→ **To do**: Repeat the entries exactly but omit the pictures.

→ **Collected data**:
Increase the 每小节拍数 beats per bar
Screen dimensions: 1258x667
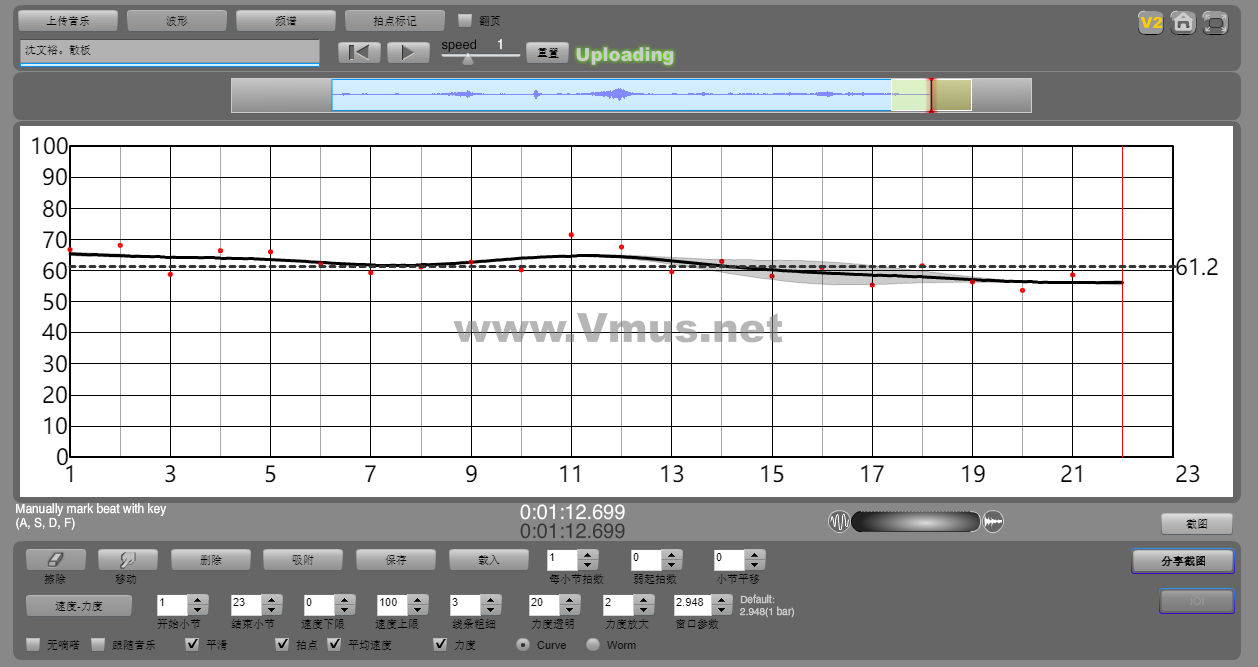pyautogui.click(x=588, y=555)
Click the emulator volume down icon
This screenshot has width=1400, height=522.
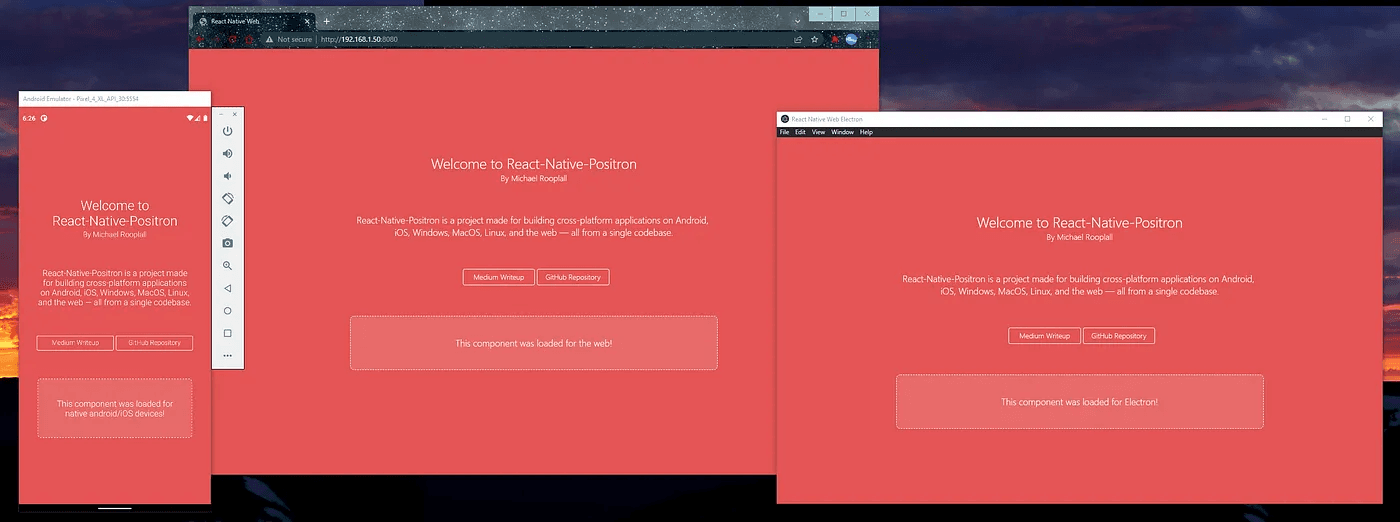click(x=228, y=176)
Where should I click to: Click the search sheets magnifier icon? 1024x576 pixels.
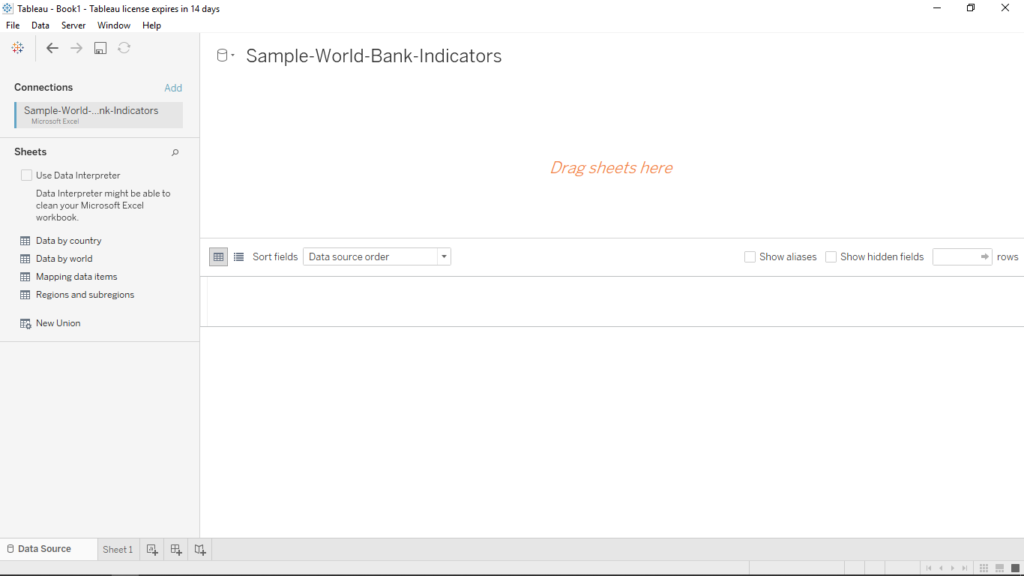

→ **Expected answer**:
Increase the 每小节拍数 beats per bar
Screen dimensions: 1258x667
pyautogui.click(x=588, y=555)
Click the emulator volume down icon
This screenshot has width=1400, height=522.
click(x=228, y=176)
Where should I click to: Click the search sheets magnifier icon? 1024x576 pixels.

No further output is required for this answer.